What you expected to happen:
All specified traffic to be filtered out properly with no exception (other than the ones requested by the customer)
How to reproduce it:
- Spawn an aks with Azure cni + Azure network policy manager for policy enforcement
- Once the cluster is spawned, connect there and apply the two following manifests
apiVersion: networking.k8s.io/v1
kind: NetworkPolicy
metadata:
name: np1
namespace: default
spec:
egress:
- ports:
- port: 53
protocol: UDP
- port: 53
protocol: TCP
to:
- ipBlock:
cidr: 0.0.0.0/0
- ports:
- port: 80
protocol: TCP
- port: 443
protocol: TCP
- port: 22
protocol: TCP
- endPort: 65535
port: 1024
protocol: TCP
- endPort: 65535
port: 1024
protocol: UDP
to:
- ipBlock:
cidr: 0.0.0.0/0
except:
- 10.0.0.0/8
- 172.16.0.0/12
- 192.168.0.0/16
- 169.254.169.254/32
podSelector:
matchExpressions:
- key: test
operator: Exists
policyTypes:
- Egress
---
apiVersion: v1
kind: Pod
metadata:
labels:
test: "true"
name: test
namespace: default
spec:
containers:
- image: ubuntu:latest
imagePullPolicy: Always
command:
- sleep
- infinity
name: main
terminationGracePeriodSeconds: 0
- Get the node host private ip
$ k get pods -o wide
NAME READY STATUS RESTARTS AGE IP NODE NOMINATED NODE READINESS GATES
test 1/1 Running 0 9m28s 10.224.0.110 aks-agentpool-31351106-vmss000000 <none> <none>
$ k get node aks-agentpool-31351106-vmss000000 -o wide
NAME STATUS ROLES AGE VERSION INTERNAL-IP EXTERNAL-IP OS-IMAGE KERNEL-VERSION CONTAINER-RUNTIME
aks-agentpool-31351106-vmss000000 Ready agent 13m v1.28.9 10.224.0.4 20.231.2.119 Ubuntu 22.04.4 LTS 5.15.0-1064-azure containerd://1.7.15-1
- Go into the pod and verify the traffic toward the local node private ip is let through
$ k exec -it test -- /bin/bash
# apt-get update && apt-get install curl
# curl --insecure https://10.224.0.4:10250/pods
Unauthorized
# curl --insecure https://10.224.0.4:10250
404 page not found
# nc 10.224.0.4 22
- Reproduce the same with Calico network policy plugin instead to verify the policy is well defined and correctly filtering egresses
Kubernetes Version:
The one proposed with AKS by default, at the time of reporting the issue (1.28 or so)
Kernel (e.g. uname -a):
The one of azure aks nodes
Hi @oOraph, thanks for authoring this issue. In general, NPM does enforce policies properly, but it sounds like you discovered an edge case with NPM. Trying to decipher this scenario: it seems like we can reduce the problem to a NetworkPolicy allowing egress to all IPs/ports except your Node's private IP? So the NetworkPolicy should drop traffic from the Pod to its Node? Please let me know if I misinterpreted.
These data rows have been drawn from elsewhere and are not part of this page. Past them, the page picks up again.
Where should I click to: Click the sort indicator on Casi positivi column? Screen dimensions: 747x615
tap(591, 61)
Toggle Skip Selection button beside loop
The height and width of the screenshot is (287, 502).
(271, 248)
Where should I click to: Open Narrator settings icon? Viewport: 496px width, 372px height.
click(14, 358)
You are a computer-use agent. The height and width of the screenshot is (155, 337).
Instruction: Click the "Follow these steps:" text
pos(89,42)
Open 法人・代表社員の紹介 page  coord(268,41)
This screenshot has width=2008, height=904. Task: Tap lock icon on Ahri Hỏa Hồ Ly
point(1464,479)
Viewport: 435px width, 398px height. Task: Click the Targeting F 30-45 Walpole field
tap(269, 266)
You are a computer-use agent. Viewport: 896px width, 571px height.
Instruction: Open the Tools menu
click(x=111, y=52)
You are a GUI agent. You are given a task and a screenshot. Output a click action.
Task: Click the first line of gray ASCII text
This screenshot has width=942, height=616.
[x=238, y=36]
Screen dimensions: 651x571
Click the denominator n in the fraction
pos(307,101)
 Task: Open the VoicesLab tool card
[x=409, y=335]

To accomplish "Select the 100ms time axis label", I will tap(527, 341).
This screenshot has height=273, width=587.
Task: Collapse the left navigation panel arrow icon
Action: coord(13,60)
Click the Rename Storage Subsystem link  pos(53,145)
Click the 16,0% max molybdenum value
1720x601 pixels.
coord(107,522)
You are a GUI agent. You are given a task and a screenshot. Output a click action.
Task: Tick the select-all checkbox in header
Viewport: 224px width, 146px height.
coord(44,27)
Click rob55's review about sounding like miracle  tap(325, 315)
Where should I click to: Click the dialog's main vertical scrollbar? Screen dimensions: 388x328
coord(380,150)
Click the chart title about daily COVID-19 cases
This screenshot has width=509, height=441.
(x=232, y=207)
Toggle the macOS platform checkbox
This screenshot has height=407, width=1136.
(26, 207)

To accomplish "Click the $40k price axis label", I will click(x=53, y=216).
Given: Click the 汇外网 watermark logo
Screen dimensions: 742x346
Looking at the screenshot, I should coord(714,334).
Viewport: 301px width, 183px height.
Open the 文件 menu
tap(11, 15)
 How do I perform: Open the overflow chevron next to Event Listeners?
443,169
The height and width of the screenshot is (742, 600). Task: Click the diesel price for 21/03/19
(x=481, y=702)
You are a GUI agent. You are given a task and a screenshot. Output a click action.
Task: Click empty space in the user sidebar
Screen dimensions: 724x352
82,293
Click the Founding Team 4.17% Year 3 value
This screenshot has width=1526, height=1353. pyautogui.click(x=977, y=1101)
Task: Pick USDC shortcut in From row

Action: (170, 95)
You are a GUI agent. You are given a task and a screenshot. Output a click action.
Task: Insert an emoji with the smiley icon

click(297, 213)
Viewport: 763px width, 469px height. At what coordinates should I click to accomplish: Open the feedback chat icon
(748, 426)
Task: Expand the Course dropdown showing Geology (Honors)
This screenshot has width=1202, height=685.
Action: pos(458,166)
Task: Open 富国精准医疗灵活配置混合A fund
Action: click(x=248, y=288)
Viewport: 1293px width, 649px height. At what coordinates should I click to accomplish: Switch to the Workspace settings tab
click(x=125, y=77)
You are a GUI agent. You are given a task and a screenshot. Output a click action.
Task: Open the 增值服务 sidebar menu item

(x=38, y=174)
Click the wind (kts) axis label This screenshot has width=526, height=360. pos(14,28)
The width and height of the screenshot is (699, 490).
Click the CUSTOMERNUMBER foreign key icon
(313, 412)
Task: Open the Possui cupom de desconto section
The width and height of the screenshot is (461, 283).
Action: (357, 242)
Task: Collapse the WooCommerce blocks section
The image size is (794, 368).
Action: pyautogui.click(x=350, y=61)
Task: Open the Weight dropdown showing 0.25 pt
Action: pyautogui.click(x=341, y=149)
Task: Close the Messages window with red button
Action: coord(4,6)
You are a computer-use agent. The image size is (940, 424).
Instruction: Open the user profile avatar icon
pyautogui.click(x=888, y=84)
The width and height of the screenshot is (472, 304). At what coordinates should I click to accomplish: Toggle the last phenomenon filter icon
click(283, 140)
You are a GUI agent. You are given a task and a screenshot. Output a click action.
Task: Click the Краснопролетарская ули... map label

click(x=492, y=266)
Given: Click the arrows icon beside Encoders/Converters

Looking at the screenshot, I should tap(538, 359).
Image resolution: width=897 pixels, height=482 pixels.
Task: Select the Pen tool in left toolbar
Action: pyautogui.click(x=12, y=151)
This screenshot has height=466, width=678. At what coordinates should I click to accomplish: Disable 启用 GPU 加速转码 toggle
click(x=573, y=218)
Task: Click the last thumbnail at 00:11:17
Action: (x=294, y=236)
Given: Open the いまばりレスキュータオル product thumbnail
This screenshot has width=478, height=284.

you're right. Allowing anything but sth related to local node will show the issue (policy won't be enforced for pods deployed on the said node, but for others, filtering will be effective)
This issue is stale because it has been open for 2 weeks with no activity. Remove stale label or comment or this will be closed in 7 days
comment anti-stale
Hi @oOraph, would you be able to validate your scenario on an AKS cluster with Cilium? If that solves your problem, we would recommend using Cilium to enforce your network policies going forward.
@huntergregory I tested with calico and did not reproduce. For cilium I did not test but I would bet it's not concerned either as many people use it with kubernetes for policy enforcement. Also note that switching the np manager on an existing aks cluster is not possible. One needs to remove it first (leaving the cluster with no policy enforcement for the migration time), then select the new one, with no node pool rolling upgrade, causing workload downtimes...
Also note that switching the np manager on an existing aks cluster is not possible
Please reference this documentation: Upgrade an existing cluster to Azure CNI Powered by Cilium
Also note that switching the np manager on an existing aks cluster is not possible
Please reference this documentation: Upgrade an existing cluster to Azure CNI Powered by Cilium
I should have specified "not possible without workload and, worse, policy enforcement downtime" (see note and warning in the doc page you point to)
This issue is stale because it has been open for 2 weeks with no activity. Remove stale label or comment or this will be closed in 7 days
This issue is stale because it has been open for 2 weeks with no activity. Remove stale label or comment or this will be closed in 7 days
This issue is stale because it has been open for 2 weeks with no activity. Remove stale label or comment or this will be closed in 7 days
Issue closed due to inactivity.